Before blanking, manufacturers ensure that the steel they are working with is perfectly regular by leveling and then trimming the edges and ends of the coil. European standards guarantee a tolerance of no more than 6 mm above the ordered width for hot-rolled and cold-rolled steel and 8 mm for coated steel [10,11,12]. Lengths are also guaranteed to be no more than 0.15–0.30% above the ordered value. If Δw and Δl are the amount trimmed from the width w and length l on each side of a coil, then the yield of coil processing is given by:

$$ \eta_{cp} = 1 - \left( \frac{2{\Delta} w l + 2w{\Delta} l - 4{\Delta} w{\Delta} l}{wl}\right) $$
(9)

Figure 5 shows a histogram of yields for coils processed during a typical month at a steel service centre, demonstrating the range achieved as a result of length and thickness variation as well as variation in process control. Width, w, and thickness, t, are important dimensions for blanking process design, but not length, l, which only depends on the number of parts produced. Rearranging (9) considering the coil mass, m, and density, ρ, such that m = ρtwl gives:

$$ \eta_{cp} = 1 - \frac{2{\Delta} w}{w} -\frac{2\rho t {\Delta} l}{m} \left( w - 2 {\Delta} w \right) $$
(10)
Fig. 5
figure 5

Histogram of yields for 314 coils processed in a British steel service centre. The blue curve shows a lognormal distribution fit to the data

Equation 10 shows that yield is a function of width, thickness and casting mass as well as the trim lengths Δw and Δl. Yield increases for casting coils heavier and thinner due to the reduced loss at the coil ends as well as wider to reduce the effect of edge trimming.

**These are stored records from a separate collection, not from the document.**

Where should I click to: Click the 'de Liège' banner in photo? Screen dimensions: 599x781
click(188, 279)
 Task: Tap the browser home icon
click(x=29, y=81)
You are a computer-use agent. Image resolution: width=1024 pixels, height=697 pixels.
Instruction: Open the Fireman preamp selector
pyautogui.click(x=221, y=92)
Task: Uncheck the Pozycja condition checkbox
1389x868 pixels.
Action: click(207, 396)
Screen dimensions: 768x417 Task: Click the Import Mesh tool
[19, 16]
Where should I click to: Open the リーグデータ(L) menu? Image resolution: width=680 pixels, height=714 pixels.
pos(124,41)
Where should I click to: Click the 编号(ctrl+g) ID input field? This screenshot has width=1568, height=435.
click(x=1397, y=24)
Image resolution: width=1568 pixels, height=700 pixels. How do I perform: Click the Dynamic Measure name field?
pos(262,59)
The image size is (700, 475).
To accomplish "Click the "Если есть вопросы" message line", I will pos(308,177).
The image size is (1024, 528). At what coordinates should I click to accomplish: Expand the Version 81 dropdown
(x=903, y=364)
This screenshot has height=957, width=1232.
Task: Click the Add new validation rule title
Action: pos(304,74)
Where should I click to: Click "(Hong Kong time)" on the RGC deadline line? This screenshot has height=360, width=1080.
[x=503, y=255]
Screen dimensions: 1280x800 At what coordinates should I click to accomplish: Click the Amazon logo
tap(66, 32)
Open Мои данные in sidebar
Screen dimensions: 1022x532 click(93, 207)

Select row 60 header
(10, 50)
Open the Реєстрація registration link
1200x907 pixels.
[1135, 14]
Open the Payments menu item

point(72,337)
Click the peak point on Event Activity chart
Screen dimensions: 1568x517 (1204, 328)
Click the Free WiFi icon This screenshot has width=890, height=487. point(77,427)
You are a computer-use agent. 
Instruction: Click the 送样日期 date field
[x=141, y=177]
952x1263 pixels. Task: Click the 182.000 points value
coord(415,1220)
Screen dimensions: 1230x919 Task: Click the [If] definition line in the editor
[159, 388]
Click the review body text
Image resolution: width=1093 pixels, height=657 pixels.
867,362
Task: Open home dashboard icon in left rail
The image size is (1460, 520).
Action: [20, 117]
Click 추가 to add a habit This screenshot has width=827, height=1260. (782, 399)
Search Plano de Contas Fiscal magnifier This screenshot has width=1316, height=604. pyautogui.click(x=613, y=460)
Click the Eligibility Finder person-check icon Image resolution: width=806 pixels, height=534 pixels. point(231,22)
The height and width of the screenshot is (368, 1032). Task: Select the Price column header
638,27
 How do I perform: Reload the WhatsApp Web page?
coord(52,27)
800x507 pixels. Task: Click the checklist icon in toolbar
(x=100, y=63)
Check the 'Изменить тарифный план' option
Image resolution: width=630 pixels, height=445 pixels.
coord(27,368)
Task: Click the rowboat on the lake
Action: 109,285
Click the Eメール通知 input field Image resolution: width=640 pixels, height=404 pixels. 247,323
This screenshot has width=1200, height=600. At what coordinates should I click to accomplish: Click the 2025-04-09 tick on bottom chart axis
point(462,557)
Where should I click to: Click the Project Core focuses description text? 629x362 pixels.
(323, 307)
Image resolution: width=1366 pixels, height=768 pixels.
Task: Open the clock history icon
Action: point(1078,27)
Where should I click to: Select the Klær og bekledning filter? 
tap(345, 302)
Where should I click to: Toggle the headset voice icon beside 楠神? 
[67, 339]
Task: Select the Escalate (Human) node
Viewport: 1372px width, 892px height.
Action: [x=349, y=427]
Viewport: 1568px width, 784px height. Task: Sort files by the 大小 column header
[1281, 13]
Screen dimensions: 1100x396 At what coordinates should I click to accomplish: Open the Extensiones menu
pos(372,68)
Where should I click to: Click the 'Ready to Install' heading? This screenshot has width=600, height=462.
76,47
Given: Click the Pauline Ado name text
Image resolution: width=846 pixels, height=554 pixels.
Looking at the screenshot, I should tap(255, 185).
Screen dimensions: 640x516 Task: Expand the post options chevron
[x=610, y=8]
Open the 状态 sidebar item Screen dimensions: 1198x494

To calculate the new coil processing yield of each order, we assume that all orders are cast 2.0 m wide and at 25 tonnes, the maximum width and weight most steel mills will produce for a single coil, and that Δw = 8 mm and Δl = 2.0 m. This gives the new coil processing yield, \(\eta _{cp}^{\prime }\) as a function of t in millimetre:

$$ \eta_{cp}^{\prime}(t) = 0.992 - 0.025t $$
(11)

3.2 Blanking

To determine the original blanking yield, consider Fig. 6a which shows a histogram of the blanking and stamping yield of all steel components in a light vehicle model produced in the EU in 2015. The vehicle has an average yield μ of just under 55% with a coefficient of variance σ/μ = 0.297. Figure 6b further shows the same plot for average yields across 47 different models produced over the last ten years from Horton and Allwood’s study [15]. We observed that the blanking scrap accounts for about 1/3 of the average scrap yield, so using the industry average in Fig. 6b and σ/μ = 0.3 we assign a blanking yield to each order using random samples from a normal distribution with μ = 85% and σ = 4.5%:

Fig. 6
figure 6

Histograms of blanking and stamping yield for a each steel part in a light vehicle model produced in the EU and b the average of all parts across 47 models produced from 2007–2015. The black curves show normal distribution fits to the data

Savings in the blanking process arise from reduced spacing of parts to just the kerf width of the cutting medium and the more efficient nesting of parts. We assign a savings of Δ1 and Δ2 for part spacing and nesting respectively such that:

$$ \eta_{b}^{\prime} = \eta_{b} + (1-\eta_{b}){\Delta}_{b}, \ where \ {\Delta}_{b} = {\Delta}_{1} + {\Delta}_{2} $$
(12)

3.2.1 Part spacing

Based on an interview with a laser blanking process designer and their experience with customers switching from conventional press blanking to laser cut solutions, we estimate the yield improvement from part spacing is Δ1 = 10 ± 2.5%.

3.2.2 Nesting

Nesting efficiency is highly dependent on part geometry, information we do not have for this study. However, given a large enough cohort of parts with varying geometries, one or more combinations of those parts will likely lead to a better nesting efficiency than a single part on its own.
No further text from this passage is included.